TRY IT → Please print all the lines below exactly as they are written.

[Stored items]
=-=-=-=-=
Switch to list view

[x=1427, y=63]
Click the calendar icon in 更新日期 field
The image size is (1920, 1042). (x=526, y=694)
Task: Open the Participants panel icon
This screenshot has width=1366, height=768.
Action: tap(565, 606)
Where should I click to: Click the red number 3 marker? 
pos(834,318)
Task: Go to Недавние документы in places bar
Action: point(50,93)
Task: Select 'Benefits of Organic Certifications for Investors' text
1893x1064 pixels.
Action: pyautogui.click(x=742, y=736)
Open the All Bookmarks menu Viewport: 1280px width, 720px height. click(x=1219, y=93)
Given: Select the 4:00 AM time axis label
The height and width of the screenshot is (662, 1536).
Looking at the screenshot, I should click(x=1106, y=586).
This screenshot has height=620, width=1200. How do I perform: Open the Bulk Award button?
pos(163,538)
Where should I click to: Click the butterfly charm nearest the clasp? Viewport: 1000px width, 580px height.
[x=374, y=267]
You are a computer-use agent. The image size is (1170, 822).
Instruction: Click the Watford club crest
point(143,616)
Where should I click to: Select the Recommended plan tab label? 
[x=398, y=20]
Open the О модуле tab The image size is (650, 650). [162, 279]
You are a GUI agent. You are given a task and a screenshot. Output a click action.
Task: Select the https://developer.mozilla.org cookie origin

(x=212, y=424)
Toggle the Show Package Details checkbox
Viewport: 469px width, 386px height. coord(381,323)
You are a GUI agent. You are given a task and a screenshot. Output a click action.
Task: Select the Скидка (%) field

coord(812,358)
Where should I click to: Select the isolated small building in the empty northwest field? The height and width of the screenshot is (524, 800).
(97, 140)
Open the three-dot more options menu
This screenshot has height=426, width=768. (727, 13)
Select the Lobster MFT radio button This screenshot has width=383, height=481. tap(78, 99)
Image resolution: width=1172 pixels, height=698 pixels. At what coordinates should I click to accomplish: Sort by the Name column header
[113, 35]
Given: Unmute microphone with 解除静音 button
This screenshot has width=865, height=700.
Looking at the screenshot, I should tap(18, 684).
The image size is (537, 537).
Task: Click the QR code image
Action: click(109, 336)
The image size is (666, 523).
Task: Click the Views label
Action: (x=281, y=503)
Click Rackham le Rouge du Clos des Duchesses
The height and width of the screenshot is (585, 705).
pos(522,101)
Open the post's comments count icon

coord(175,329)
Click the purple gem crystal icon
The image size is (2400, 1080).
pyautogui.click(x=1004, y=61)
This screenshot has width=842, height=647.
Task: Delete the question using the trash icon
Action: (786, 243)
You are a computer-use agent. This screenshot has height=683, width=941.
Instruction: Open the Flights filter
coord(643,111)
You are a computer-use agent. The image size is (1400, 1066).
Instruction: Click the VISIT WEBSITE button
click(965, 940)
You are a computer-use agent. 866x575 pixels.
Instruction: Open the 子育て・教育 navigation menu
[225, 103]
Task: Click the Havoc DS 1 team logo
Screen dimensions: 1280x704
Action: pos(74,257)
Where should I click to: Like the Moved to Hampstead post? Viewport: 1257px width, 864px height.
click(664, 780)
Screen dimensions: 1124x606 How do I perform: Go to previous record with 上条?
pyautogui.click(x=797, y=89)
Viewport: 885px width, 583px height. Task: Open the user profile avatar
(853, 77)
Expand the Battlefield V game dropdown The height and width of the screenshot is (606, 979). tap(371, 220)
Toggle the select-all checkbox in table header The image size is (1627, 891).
=-=-=-=-=
RESULT FOR THIS TASK →
Switch to list view

[x=1427, y=63]
Click the calendar icon in 更新日期 field
The image size is (1920, 1042). (x=526, y=694)
Task: Open the Participants panel icon
This screenshot has width=1366, height=768.
Action: tap(565, 606)
Where should I click to: Click the red number 3 marker? 
pos(834,318)
Task: Go to Недавние документы in places bar
Action: point(50,93)
Task: Select 'Benefits of Organic Certifications for Investors' text
1893x1064 pixels.
Action: pyautogui.click(x=742, y=736)
Open the All Bookmarks menu Viewport: 1280px width, 720px height. click(x=1219, y=93)
Given: Select the 4:00 AM time axis label
The height and width of the screenshot is (662, 1536).
Looking at the screenshot, I should click(x=1106, y=586).
This screenshot has height=620, width=1200. How do I perform: Open the Bulk Award button?
pos(163,538)
Where should I click to: Click the butterfly charm nearest the clasp? Viewport: 1000px width, 580px height.
[x=374, y=267]
You are a computer-use agent. The image size is (1170, 822).
Instruction: Click the Watford club crest
point(143,616)
Where should I click to: Select the Recommended plan tab label? 
[x=398, y=20]
Open the О модуле tab The image size is (650, 650). [162, 279]
You are a GUI agent. You are given a task and a screenshot. Output a click action.
Task: Select the https://developer.mozilla.org cookie origin

(x=212, y=424)
Toggle the Show Package Details checkbox
Viewport: 469px width, 386px height. coord(381,323)
You are a GUI agent. You are given a task and a screenshot. Output a click action.
Task: Select the Скидка (%) field

coord(812,358)
Where should I click to: Select the isolated small building in the empty northwest field? The height and width of the screenshot is (524, 800).
(97, 140)
Open the three-dot more options menu
This screenshot has height=426, width=768. (727, 13)
Select the Lobster MFT radio button This screenshot has width=383, height=481. tap(78, 99)
Image resolution: width=1172 pixels, height=698 pixels. At what coordinates should I click to accomplish: Sort by the Name column header
[113, 35]
Given: Unmute microphone with 解除静音 button
This screenshot has width=865, height=700.
Looking at the screenshot, I should tap(18, 684).
The image size is (537, 537).
Task: Click the QR code image
Action: click(109, 336)
The image size is (666, 523).
Task: Click the Views label
Action: (x=281, y=503)
Click Rackham le Rouge du Clos des Duchesses
The height and width of the screenshot is (585, 705).
pos(522,101)
Open the post's comments count icon

coord(175,329)
Click the purple gem crystal icon
The image size is (2400, 1080).
pyautogui.click(x=1004, y=61)
This screenshot has width=842, height=647.
Task: Delete the question using the trash icon
Action: (786, 243)
You are a computer-use agent. This screenshot has height=683, width=941.
Instruction: Open the Flights filter
coord(643,111)
You are a computer-use agent. The image size is (1400, 1066).
Instruction: Click the VISIT WEBSITE button
click(965, 940)
You are a computer-use agent. 866x575 pixels.
Instruction: Open the 子育て・教育 navigation menu
[225, 103]
Task: Click the Havoc DS 1 team logo
Screen dimensions: 1280x704
Action: pos(74,257)
Where should I click to: Like the Moved to Hampstead post? Viewport: 1257px width, 864px height.
click(664, 780)
Screen dimensions: 1124x606 How do I perform: Go to previous record with 上条?
pyautogui.click(x=797, y=89)
Viewport: 885px width, 583px height. Task: Open the user profile avatar
(853, 77)
Expand the Battlefield V game dropdown The height and width of the screenshot is (606, 979). tap(371, 220)
Toggle the select-all checkbox in table header The image size is (1627, 891).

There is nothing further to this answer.